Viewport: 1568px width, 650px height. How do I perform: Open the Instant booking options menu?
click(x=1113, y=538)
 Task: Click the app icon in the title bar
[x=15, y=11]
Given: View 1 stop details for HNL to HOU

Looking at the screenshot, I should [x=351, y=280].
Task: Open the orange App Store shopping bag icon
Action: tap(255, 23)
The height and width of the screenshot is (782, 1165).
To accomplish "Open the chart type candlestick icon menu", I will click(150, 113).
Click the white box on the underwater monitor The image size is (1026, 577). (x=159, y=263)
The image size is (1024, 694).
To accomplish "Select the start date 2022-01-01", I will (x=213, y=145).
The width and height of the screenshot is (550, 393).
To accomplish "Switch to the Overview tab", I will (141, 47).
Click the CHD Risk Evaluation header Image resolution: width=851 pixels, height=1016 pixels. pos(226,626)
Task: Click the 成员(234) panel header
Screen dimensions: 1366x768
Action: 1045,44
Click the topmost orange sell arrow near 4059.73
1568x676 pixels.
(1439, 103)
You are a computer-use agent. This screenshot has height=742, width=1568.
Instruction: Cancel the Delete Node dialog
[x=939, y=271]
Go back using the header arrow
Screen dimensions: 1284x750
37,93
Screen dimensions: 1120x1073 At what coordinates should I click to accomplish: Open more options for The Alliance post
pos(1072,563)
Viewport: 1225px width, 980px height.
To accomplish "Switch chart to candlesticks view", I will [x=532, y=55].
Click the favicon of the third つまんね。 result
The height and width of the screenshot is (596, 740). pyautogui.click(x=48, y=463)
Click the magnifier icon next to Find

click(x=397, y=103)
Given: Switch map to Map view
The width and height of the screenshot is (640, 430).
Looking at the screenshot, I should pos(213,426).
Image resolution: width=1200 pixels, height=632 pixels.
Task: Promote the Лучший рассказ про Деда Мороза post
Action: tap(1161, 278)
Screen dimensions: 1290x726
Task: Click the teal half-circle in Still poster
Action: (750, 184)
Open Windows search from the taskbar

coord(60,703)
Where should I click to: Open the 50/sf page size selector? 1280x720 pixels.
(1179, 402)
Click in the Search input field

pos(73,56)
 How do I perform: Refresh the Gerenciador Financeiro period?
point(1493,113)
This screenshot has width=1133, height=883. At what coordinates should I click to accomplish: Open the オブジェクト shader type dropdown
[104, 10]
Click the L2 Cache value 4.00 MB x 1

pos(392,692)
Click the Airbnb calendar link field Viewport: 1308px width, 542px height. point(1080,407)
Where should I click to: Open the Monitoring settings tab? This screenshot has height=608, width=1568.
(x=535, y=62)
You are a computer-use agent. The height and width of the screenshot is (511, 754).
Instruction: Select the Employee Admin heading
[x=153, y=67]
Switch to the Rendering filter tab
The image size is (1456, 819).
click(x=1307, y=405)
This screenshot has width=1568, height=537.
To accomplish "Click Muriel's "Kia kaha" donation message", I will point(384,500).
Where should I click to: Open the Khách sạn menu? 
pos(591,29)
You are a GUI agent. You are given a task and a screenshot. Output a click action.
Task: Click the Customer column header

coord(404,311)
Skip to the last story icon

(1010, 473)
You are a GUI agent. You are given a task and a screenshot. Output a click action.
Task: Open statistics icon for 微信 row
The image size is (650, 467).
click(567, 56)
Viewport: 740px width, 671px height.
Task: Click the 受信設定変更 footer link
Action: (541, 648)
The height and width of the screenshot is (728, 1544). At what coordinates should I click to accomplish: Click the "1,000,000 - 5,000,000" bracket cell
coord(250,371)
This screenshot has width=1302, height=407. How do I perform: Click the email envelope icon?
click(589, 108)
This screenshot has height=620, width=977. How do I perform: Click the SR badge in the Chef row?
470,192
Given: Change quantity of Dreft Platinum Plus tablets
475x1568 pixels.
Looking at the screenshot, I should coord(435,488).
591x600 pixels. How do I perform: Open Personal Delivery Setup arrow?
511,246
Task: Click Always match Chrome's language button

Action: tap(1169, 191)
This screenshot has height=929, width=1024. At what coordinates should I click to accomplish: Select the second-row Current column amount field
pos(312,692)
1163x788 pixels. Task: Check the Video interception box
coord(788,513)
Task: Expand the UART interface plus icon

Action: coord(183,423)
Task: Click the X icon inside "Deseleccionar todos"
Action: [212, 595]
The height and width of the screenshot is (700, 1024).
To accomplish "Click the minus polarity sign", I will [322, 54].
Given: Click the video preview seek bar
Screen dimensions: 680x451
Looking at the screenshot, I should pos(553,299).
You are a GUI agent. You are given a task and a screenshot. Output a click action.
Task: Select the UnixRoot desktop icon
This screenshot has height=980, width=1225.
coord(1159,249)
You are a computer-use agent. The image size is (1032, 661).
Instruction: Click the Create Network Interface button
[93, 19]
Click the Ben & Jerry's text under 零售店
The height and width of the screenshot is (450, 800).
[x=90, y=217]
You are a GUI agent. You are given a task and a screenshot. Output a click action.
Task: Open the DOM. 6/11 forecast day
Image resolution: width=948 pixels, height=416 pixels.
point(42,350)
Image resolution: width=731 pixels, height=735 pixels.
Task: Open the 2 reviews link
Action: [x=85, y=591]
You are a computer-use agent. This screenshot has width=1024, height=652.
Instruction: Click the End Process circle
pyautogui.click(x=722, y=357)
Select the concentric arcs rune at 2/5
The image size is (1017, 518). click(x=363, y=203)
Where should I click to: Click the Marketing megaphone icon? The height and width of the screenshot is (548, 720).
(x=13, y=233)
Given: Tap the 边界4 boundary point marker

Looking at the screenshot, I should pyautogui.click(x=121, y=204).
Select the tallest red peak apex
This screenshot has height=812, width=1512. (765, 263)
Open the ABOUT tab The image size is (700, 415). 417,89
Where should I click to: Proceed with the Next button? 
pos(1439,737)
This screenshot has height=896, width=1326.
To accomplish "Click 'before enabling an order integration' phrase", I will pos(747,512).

####################

Repeat the records above exactly, from the first line to the last.

Viewport: 1568px width, 650px height. How do I perform: Open the Instant booking options menu?
click(x=1113, y=538)
 Task: Click the app icon in the title bar
[x=15, y=11]
Given: View 1 stop details for HNL to HOU

Looking at the screenshot, I should [x=351, y=280].
Task: Open the orange App Store shopping bag icon
Action: tap(255, 23)
The height and width of the screenshot is (782, 1165).
To accomplish "Open the chart type candlestick icon menu", I will click(150, 113).
Click the white box on the underwater monitor The image size is (1026, 577). (x=159, y=263)
The image size is (1024, 694).
To accomplish "Select the start date 2022-01-01", I will (x=213, y=145).
The width and height of the screenshot is (550, 393).
To accomplish "Switch to the Overview tab", I will (141, 47).
Click the CHD Risk Evaluation header Image resolution: width=851 pixels, height=1016 pixels. pos(226,626)
Task: Click the 成员(234) panel header
Screen dimensions: 1366x768
Action: 1045,44
Click the topmost orange sell arrow near 4059.73
1568x676 pixels.
(1439, 103)
You are a computer-use agent. This screenshot has height=742, width=1568.
Instruction: Cancel the Delete Node dialog
[x=939, y=271]
Go back using the header arrow
Screen dimensions: 1284x750
37,93
Screen dimensions: 1120x1073 At what coordinates should I click to accomplish: Open more options for The Alliance post
pos(1072,563)
Viewport: 1225px width, 980px height.
To accomplish "Switch chart to candlesticks view", I will [x=532, y=55].
Click the favicon of the third つまんね。 result
The height and width of the screenshot is (596, 740). pyautogui.click(x=48, y=463)
Click the magnifier icon next to Find

click(x=397, y=103)
Given: Switch map to Map view
The width and height of the screenshot is (640, 430).
Looking at the screenshot, I should pos(213,426).
Image resolution: width=1200 pixels, height=632 pixels.
Task: Promote the Лучший рассказ про Деда Мороза post
Action: tap(1161, 278)
Screen dimensions: 1290x726
Task: Click the teal half-circle in Still poster
Action: (750, 184)
Open Windows search from the taskbar

coord(60,703)
Where should I click to: Open the 50/sf page size selector? 1280x720 pixels.
(1179, 402)
Click in the Search input field

pos(73,56)
 How do I perform: Refresh the Gerenciador Financeiro period?
point(1493,113)
This screenshot has width=1133, height=883. At what coordinates should I click to accomplish: Open the オブジェクト shader type dropdown
[104, 10]
Click the L2 Cache value 4.00 MB x 1

pos(392,692)
Click the Airbnb calendar link field Viewport: 1308px width, 542px height. point(1080,407)
Where should I click to: Open the Monitoring settings tab? This screenshot has height=608, width=1568.
(x=535, y=62)
You are a computer-use agent. The height and width of the screenshot is (511, 754).
Instruction: Select the Employee Admin heading
[x=153, y=67]
Switch to the Rendering filter tab
The image size is (1456, 819).
click(x=1307, y=405)
This screenshot has width=1568, height=537.
To accomplish "Click Muriel's "Kia kaha" donation message", I will point(384,500).
Where should I click to: Open the Khách sạn menu? 
pos(591,29)
You are a GUI agent. You are given a task and a screenshot. Output a click action.
Task: Click the Customer column header

coord(404,311)
Skip to the last story icon

(1010, 473)
You are a GUI agent. You are given a task and a screenshot. Output a click action.
Task: Open statistics icon for 微信 row
The image size is (650, 467).
click(567, 56)
Viewport: 740px width, 671px height.
Task: Click the 受信設定変更 footer link
Action: (541, 648)
The height and width of the screenshot is (728, 1544). At what coordinates should I click to accomplish: Click the "1,000,000 - 5,000,000" bracket cell
coord(250,371)
This screenshot has width=1302, height=407. How do I perform: Click the email envelope icon?
click(589, 108)
This screenshot has height=620, width=977. How do I perform: Click the SR badge in the Chef row?
470,192
Given: Change quantity of Dreft Platinum Plus tablets
475x1568 pixels.
Looking at the screenshot, I should coord(435,488).
591x600 pixels. How do I perform: Open Personal Delivery Setup arrow?
511,246
Task: Click Always match Chrome's language button

Action: tap(1169, 191)
This screenshot has height=929, width=1024. At what coordinates should I click to accomplish: Select the second-row Current column amount field
pos(312,692)
1163x788 pixels. Task: Check the Video interception box
coord(788,513)
Task: Expand the UART interface plus icon

Action: coord(183,423)
Task: Click the X icon inside "Deseleccionar todos"
Action: [212, 595]
The height and width of the screenshot is (700, 1024).
To accomplish "Click the minus polarity sign", I will [322, 54].
Given: Click the video preview seek bar
Screen dimensions: 680x451
Looking at the screenshot, I should pos(553,299).
You are a GUI agent. You are given a task and a screenshot. Output a click action.
Task: Select the UnixRoot desktop icon
This screenshot has height=980, width=1225.
coord(1159,249)
You are a computer-use agent. The image size is (1032, 661).
Instruction: Click the Create Network Interface button
[93, 19]
Click the Ben & Jerry's text under 零售店
The height and width of the screenshot is (450, 800).
[x=90, y=217]
You are a GUI agent. You are given a task and a screenshot. Output a click action.
Task: Open the DOM. 6/11 forecast day
Image resolution: width=948 pixels, height=416 pixels.
point(42,350)
Image resolution: width=731 pixels, height=735 pixels.
Task: Open the 2 reviews link
Action: [x=85, y=591]
You are a computer-use agent. This screenshot has width=1024, height=652.
Instruction: Click the End Process circle
pyautogui.click(x=722, y=357)
Select the concentric arcs rune at 2/5
The image size is (1017, 518). click(x=363, y=203)
Where should I click to: Click the Marketing megaphone icon? The height and width of the screenshot is (548, 720).
(x=13, y=233)
Given: Tap the 边界4 boundary point marker

Looking at the screenshot, I should pyautogui.click(x=121, y=204).
Select the tallest red peak apex
This screenshot has height=812, width=1512. (765, 263)
Open the ABOUT tab The image size is (700, 415). 417,89
Where should I click to: Proceed with the Next button? 
pos(1439,737)
This screenshot has height=896, width=1326.
To accomplish "Click 'before enabling an order integration' phrase", I will pos(747,512).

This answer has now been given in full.